#### Problem details:
In the text below about Joint Commission accreditation for long-term care communities, check whether each statement agrees with it. Give yes or no for each, and quote the words of the text that decide it. 1. Long-term care communities must obtain Joint Commission accreditation. 2. Communities must write a security management plan that accounts for the risk they have identified. 3. The Joint Commission sets each community's security standards for it.

#### Extracted text:

Quest for the ‘Gold Seal’
Joint Commission accreditation isn’t mandatory for long-term care communities as it is for hospitals, but, according to the Commission, it is a means whereby these facilities can distinguish themselves from among the more than 16,000 nursing homes in the United States. Currently, accreditation has been granted to more than 1,100 long-term care communities, including nursing homes and skilled nursing facilities, communities associated with hospitals, and units run by government entities, such as veterans homes. To assist Joint Commission-accredited and certified organizations in promoting their special status, the Commission’s proprietary Gold Seal of Approval can be used on Web sites and external signage as well as certain printed materials.
George Mills, senior engineer for The Joint Commission’s Standards Interpretation Group, says accredited long-term care communities are required to plan and sustain environment of care standards, life safety, and emergency management. This includes undergoing a risk assessment, looking at both internal risks and safety issues, as well as external ones, such as those presented by the neighborhood in which the facility is located. Oftentimes, he says, companies will rely on local law enforcement to help assess external risk, provide crime statistics, and determine threat levels.
Required: A security management plan
Communities are required to write a security management plan that takes into account the risk identified. The surveys conducted by The Joint Commission’s accreditation team will look at how well the communities are following their security plans, Mills says, and if they are being reasonable in taking action against the potential risks.
For example, he says, a community in a high-crime area may say in its security management plan that there is no need to monitor visitors, but that isn’t adequately addressing potential problems. While the individual community sets its own standards, he says, “When we do a survey, we determine if they are appropriately assessing the risk.”
Under the environment of care standards, surveyors look at areas such as safety and security, handling of hazardous materials, fire safety, utilities management, and medical and lab equipment. A security management plan will cover items such as how staff and visitors are identified and monitored as they enter and exit the building. Most communities want to limit visitors at certain times and under certain circumstances, Mills says, and both the plan and the Joint Commission survey will look at how this is handled.

#### Excerpted data:
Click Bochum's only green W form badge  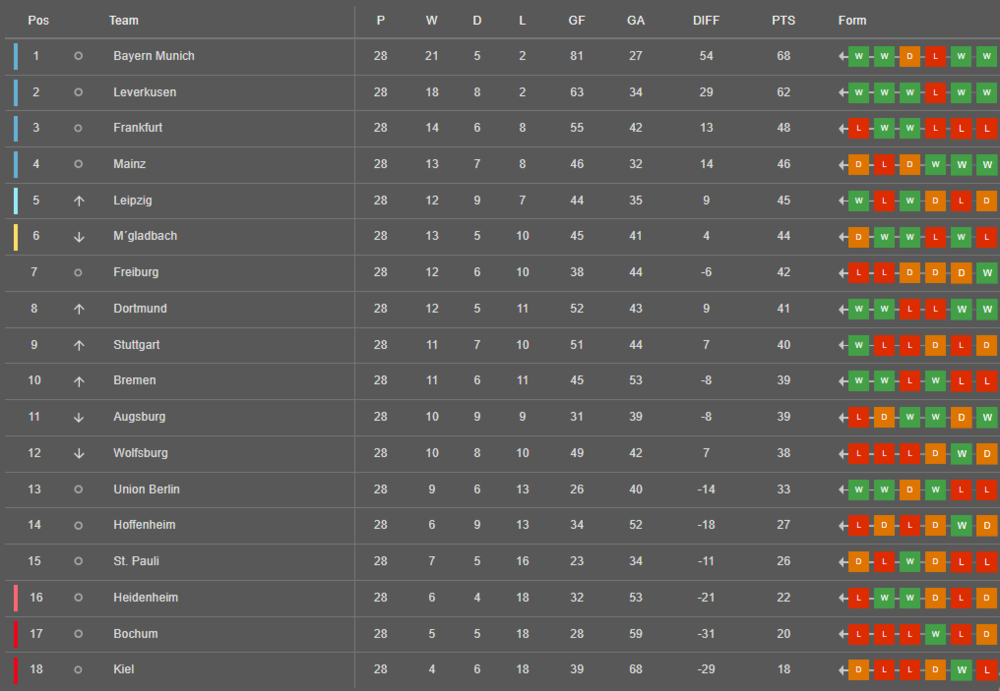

* * *

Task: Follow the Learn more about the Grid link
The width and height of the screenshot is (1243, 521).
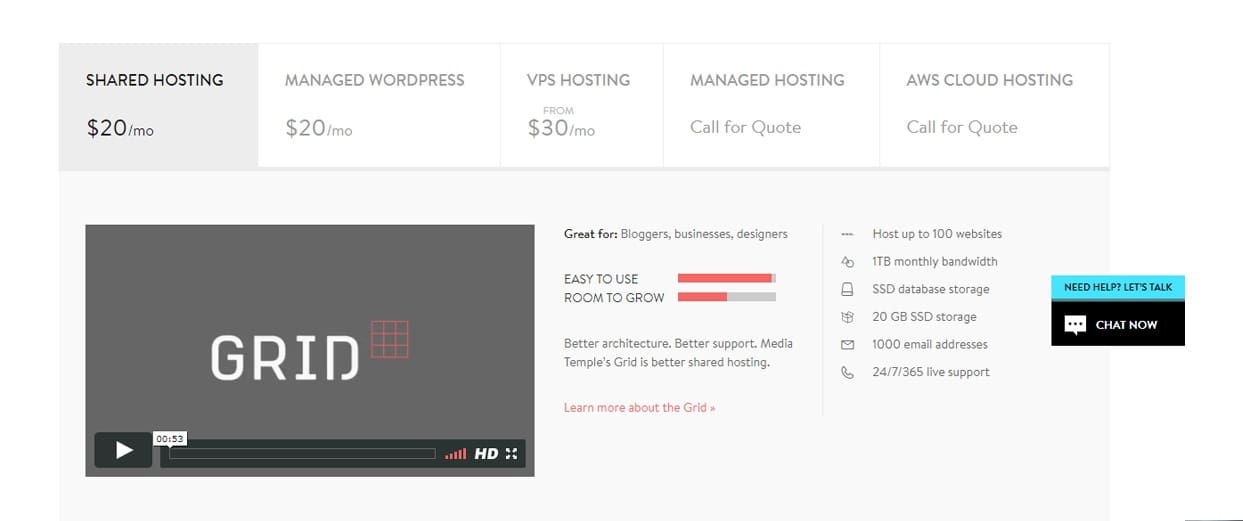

* * *

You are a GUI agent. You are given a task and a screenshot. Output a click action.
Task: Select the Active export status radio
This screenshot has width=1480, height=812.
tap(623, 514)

#### Your solution:
1. No: "Joint Commission accreditation isn’t mandatory for long-term care communities as it is for hospitals"
2. Yes: "Communities are required to write a security management plan that takes into account the risk identified."
3. No: "While the individual community sets its own standards"